Anytime something is in a movie or TV show solely to “stick it” to someone it feels awkward.
Because writers feel compelled to give minority representation, but they can't commit to it fully. A lot of the mentioned examples here are purely through dialogue. Meaning, in East Asia, Eastern Europe, the Middle East (most of the world actually) can freely dub over to erase that representation if the marketing department thinks these already janky lines would do meaningful damage to the product's box office performance.
There are stories out there where, for example, a child is adopted, or from a minority ethnic group, or a character is an amputee with prosthetics and everything. In plenty of stories, these aspects of the characters are never touched on in the plot, they're there for representation's sake. And that's fine, plenty of children's TV shows do this. The intention is generally to remind the audience that people are different... but you aren't bigoted for questioning why those decisions were made if they're not essential to the story itself.
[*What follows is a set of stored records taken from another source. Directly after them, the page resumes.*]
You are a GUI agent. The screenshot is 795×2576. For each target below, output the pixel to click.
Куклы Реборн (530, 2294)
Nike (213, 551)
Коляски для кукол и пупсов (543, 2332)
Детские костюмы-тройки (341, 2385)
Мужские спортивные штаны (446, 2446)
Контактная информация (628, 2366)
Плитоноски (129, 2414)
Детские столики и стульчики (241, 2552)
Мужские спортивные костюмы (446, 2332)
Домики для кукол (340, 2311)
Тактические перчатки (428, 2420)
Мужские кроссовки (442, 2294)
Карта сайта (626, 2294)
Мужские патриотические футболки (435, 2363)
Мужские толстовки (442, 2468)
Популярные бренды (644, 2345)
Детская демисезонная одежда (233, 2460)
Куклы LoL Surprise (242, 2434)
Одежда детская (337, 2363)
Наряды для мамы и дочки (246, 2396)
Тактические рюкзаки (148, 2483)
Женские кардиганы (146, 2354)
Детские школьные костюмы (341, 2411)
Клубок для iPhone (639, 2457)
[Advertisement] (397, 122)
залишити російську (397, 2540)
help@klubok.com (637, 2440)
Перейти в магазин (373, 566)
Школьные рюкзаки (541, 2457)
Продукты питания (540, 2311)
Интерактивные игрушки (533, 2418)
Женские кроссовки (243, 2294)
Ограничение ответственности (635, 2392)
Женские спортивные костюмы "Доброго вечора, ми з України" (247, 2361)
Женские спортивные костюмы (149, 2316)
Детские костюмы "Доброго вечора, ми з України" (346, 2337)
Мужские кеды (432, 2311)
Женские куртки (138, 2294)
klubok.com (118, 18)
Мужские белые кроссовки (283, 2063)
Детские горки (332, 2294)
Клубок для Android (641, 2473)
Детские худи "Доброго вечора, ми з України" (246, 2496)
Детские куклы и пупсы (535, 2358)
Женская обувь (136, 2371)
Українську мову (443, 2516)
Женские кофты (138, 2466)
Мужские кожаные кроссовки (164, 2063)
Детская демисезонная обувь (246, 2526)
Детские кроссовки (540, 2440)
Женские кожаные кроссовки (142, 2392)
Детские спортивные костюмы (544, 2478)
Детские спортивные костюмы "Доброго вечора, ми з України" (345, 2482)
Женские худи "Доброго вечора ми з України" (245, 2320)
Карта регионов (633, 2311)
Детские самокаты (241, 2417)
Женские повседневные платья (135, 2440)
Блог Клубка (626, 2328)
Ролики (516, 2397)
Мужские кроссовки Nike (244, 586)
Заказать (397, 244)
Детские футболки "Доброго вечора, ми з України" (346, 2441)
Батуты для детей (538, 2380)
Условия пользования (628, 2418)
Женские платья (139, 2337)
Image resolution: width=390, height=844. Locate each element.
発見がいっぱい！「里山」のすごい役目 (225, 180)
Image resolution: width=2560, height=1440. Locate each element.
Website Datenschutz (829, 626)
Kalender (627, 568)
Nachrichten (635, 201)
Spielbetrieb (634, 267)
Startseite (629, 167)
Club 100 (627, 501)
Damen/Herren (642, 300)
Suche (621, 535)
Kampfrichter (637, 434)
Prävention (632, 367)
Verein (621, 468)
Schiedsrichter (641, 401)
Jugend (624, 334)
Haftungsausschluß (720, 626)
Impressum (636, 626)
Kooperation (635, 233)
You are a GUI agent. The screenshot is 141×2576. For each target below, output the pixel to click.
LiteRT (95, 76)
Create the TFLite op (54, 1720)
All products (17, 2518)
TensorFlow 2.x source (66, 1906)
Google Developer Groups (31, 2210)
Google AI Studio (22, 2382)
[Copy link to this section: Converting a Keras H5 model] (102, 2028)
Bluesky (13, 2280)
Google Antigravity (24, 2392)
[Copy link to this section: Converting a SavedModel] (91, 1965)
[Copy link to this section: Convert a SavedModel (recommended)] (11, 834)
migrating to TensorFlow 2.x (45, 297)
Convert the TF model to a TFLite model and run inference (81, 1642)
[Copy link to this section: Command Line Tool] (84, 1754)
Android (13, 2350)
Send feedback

It's the author's story, tear away, but altogether it can make for some weird results on a macro level. We're seeing it now with gay representation, but since the 80s black people in America have been far and away over-represented in media, simply because most shows and commercials want to include that 12%, so a disturbing number of shows and movies have at least 1 black secondary character that isn't really driving the thrust of the story. The Black Best Friend is a trope, "My girlfriend's daughter" probably won't because its far too awkward.
I think a lot of this wouldn't be a problem if not for the fact that there's a very loud contingent on the internet that will fight and heap praise on anyone that throws them these fig leafs. It makes the wider society acutely aware of what's going on, and loathe the politicisation of media that's supposed to be escapism. It feels unnecessary because you've got one group that thinks going YAAAAAASSSS, believing it will help normalise gay parents, marriage, etc, (sort of unintentionally creating a schism by drawing attention to it) while a much larger segment of the population winds up quesey about such things because all the noise around it makes the inclusion look political and vestigial to the story.